= Aurelianus of Arles =

Archbishop of Arles

Aurelianus (523 – 551) was Archbishop of Arles from 546 to 551. His predecessors were Auxanius (bishop form 542–546) and Caesarius of Arles (d. 542). His father Sacerdos (d. 552) was an Archbishop of Lyon. His cousin Nicetius (d. 573) succeeded his father as Archbishop of Lyon. He died on 16 June 551 in Lyon and is buried in the Church of Saint-Nizier. The text of his epitaph is preserved.

==Life==
Aurelianus was the son of Sacerdos of Lyon. He was elected to the See of Aries in 546. Like his predecessor Auxanius, Aurelianus wrote the pope requesting the granting of the pallium as a mark of the dignity and powers of a papal legate for Gaul; Pope Vigilius granted this request.

Aurelianus founded two monasteries in Arles, a community for monks dedicated to Saint Peter in collaboration with King Childebert I and his wife Ultrogotha, and a convent dedicated to Saint Mary. Saint-Peter may count among the first monasteries (co-)founded by a Merovingian king.

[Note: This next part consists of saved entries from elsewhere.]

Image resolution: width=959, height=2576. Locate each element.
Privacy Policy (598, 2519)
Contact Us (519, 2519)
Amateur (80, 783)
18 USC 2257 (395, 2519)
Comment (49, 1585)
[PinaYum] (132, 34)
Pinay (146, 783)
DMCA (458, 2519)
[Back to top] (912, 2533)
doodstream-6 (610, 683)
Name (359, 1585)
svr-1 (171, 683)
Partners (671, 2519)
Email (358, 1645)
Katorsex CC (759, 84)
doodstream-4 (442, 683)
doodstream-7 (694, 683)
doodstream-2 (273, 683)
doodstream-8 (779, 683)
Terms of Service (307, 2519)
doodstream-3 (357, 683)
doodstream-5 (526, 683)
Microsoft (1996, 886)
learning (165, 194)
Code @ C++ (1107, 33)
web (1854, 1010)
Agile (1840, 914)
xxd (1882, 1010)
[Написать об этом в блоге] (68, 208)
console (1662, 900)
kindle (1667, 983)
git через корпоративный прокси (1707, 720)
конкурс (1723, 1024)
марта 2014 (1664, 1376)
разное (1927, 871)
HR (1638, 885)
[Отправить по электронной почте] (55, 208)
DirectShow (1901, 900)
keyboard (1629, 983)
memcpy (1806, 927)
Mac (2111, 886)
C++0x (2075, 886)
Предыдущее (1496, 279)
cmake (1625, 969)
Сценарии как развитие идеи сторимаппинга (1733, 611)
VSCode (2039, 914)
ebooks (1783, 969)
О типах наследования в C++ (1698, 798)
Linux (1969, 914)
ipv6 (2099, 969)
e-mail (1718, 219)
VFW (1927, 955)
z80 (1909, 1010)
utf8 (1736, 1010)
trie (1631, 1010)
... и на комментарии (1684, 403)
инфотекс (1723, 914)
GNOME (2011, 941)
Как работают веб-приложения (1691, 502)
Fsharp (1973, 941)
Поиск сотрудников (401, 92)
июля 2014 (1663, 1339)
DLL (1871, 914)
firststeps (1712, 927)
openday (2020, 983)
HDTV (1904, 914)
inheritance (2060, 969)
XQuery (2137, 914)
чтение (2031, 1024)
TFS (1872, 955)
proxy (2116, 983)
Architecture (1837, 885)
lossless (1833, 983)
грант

He wrote a Rule for Monks for his first foundation, which is primarily based on Caesarius of Arles' Rule for Monks but also uses parts of Caesarius' Rule for Virgins. It is the only early medieval monastic rule for monks that requires total enclosure.

Later Aurelianus produced a female version of his Rule for his second foundation. His Rule for Nuns is somewhat shorter but shows few signs of an adjustment for the other gender, which indicates that in his view there were no fundamental differences between monks and nuns with regard to their status and monastic practice.

Both rules are preserved in Benedict of Aniane's Codex Regularum. A number of chapters of his Rule for Monks appear also in Benedict of Aniane's Concordia Regularum.

In 549 he participated in the Fifth Council of Orléans, which was presided by his father.

Aurelianus is venerated as an Eastern Orthodox and Roman Catholic saint. His feast day is 16 June.

== Sources ==
Rule for Monks:
- Schmidt, Albert, ‘Zur Komposition der Mönchsregel des heiligen Aurelian von Arles’, in: Studia Monastica 17 (1975), pp. 237–256.
- Hostenius, Lucas, Codex Regularum, Paris 1663, pp. 58-69.
- Patrologia Latina, vol. 68, col. 385-395.
Rule for Nuns:
- Patrologia Latina, vol. 68, col. 399-406.
- Mayo, Hope, Three Merowingian Rules for Nuns, PhD thesis Harvard, Cambridge Mass. 1974, vol. 2, pp. 4-68.
There is currently no English translation of Aurelianus' rules available.

Letters of Pope Vigilius to Aurelianus of Arles
- MGH Epistolae, vol. 3, Berlin: Weidmann 1982, pp. 64-68.

Epitaph:
- Duchesne, Louis, Fastes Épiscopaux de L’Ancienne Gaule, 1, Paris 1907, pp. 258-259.

== Literature ==
- Diem, Albrecht, ‘ ...ut si professus fuerit se omnia impleturum, tunc excipiatur. Observations on the Rules for Monks and Nuns of Caesarius and Aurelianus of Arles’, in: Victoria Zimmerl-Panagl, Lukas J. Dorfbauer and Clemens Weidmann (eds.), Edition und Erforschung lateinischer patristischer Texte. 150 Jahre CSEL. Festschrift für Kurt Smolak zum 70. Geburtstag, Berlin/Boston: De Gruyter 2014, pp. 191–224. ISBN 978-3110336863.
- Heinzelmann, Martin, Bischofsherrschaft in Gallien. Zur Kontinuität römischer Führungsschichten vom 4. bis 7. Jahrhundert. Soziale, prosopographische und bildungsgeschichtliche Aspekte, Zurich/Munich 1976 (Beihefete der Francia, vol. 5), pp. 138–152. ISBN 978-3760846552.
- Klingshirn, William E., Caesarius of Arles. The Making of a Christian Community in Late Antique Gaul, Cambridge etc.: Cambridge University Press 1994, pp. 262–264. ISBN 978-0521528528.
- Schmidt, Albert, ‘Zur Komposition der Mönchsregel des heiligen Aurelian von Arles’, in: Studia Monastica 17 (1975), pp. 237–256 and 18 (1976), pp. 17–54.
- Ueding, Leo, Geschichte der Klostergründungen der frühen Merowingerzeit, Berlin 1935, pp. 75–79.